● **Task directions**
Please scale the answer coordinates in the items from the line with "Viewport: 355px width, 233px height." to the line with "coord(51,242)", both included. Copy those lines, requests included, with each coordinate multiplied by 1.35 and rounded to a whole number (halves up), leave the pictures out, and give only these lines.
___ Extracted entries ___
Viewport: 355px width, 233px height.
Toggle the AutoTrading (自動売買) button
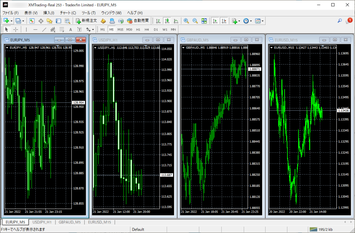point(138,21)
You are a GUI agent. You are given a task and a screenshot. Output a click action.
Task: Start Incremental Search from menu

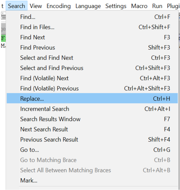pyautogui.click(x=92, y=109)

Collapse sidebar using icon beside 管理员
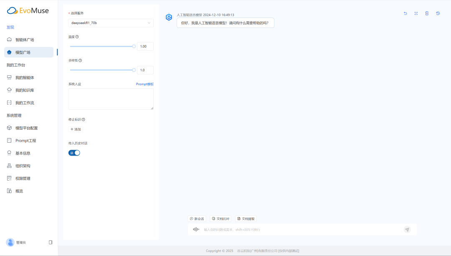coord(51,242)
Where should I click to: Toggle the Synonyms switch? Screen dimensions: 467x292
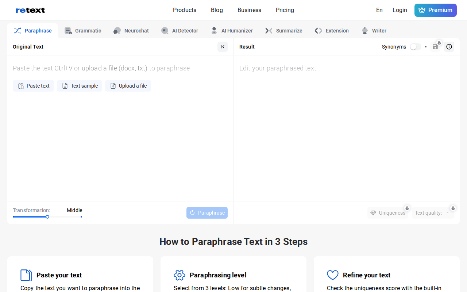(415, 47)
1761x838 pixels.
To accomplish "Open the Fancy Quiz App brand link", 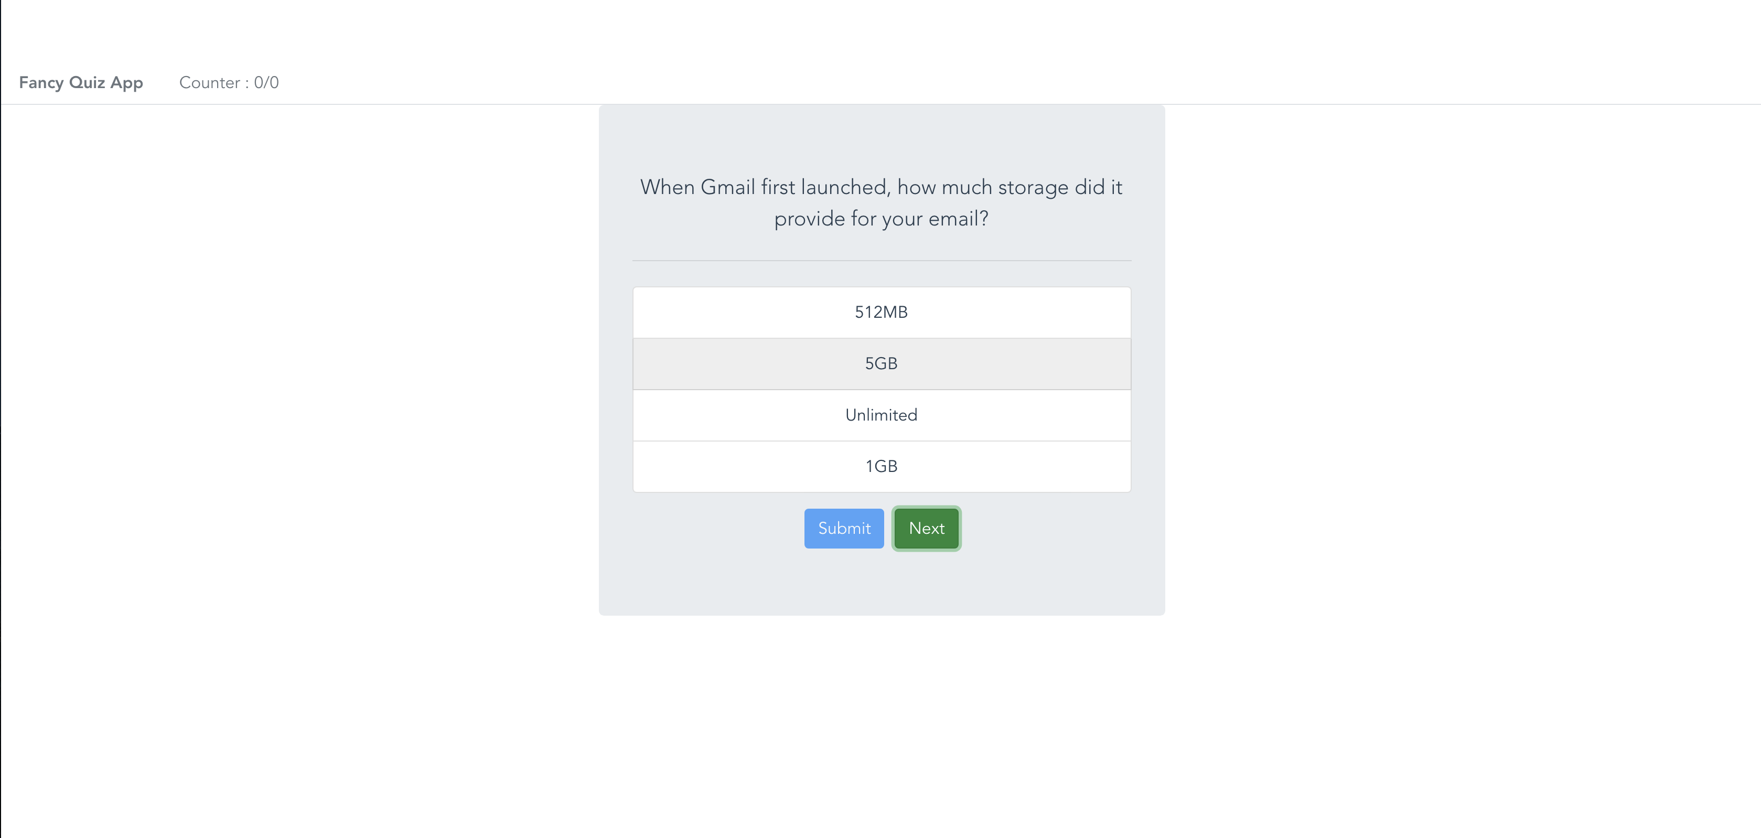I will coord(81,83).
___
___ Extracted entries ___
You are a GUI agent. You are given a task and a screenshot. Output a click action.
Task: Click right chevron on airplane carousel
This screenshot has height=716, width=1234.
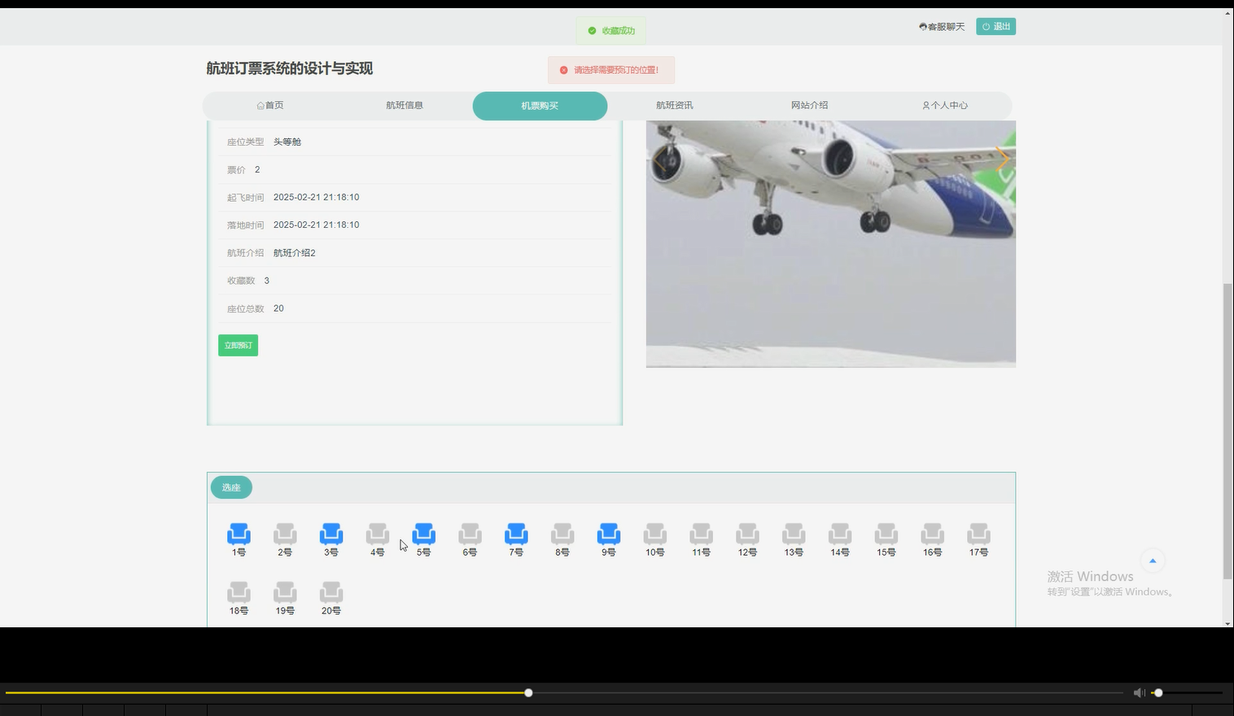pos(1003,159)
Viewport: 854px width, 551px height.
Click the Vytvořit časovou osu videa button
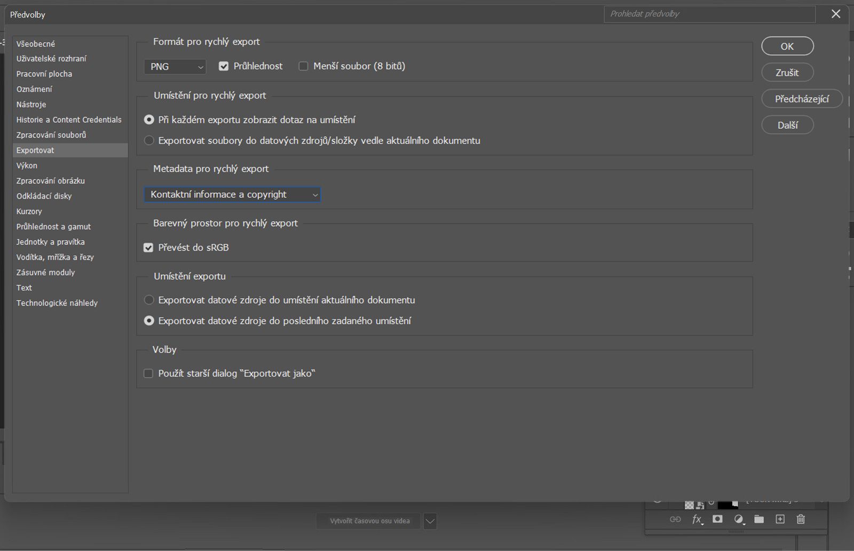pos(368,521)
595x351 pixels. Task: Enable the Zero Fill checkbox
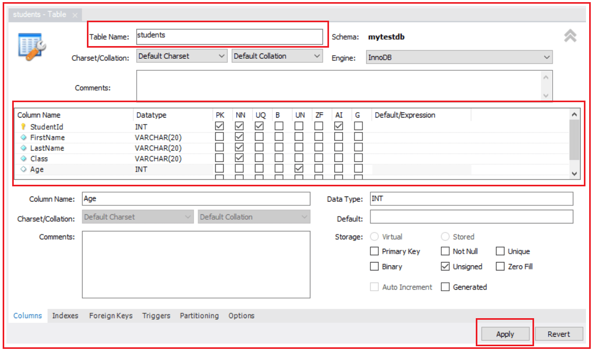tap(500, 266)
___
● **Answer to the problem**
Viewport: 355px width, 233px height.
Toggle the AutoTrading (自動売買) button
point(186,28)
You are a GUI agent. You are given a task and a screenshot. Output a click action.
Task: Start Incremental Search from menu

pyautogui.click(x=124, y=147)

Collapse sidebar using icon beside 管理员
coord(69,327)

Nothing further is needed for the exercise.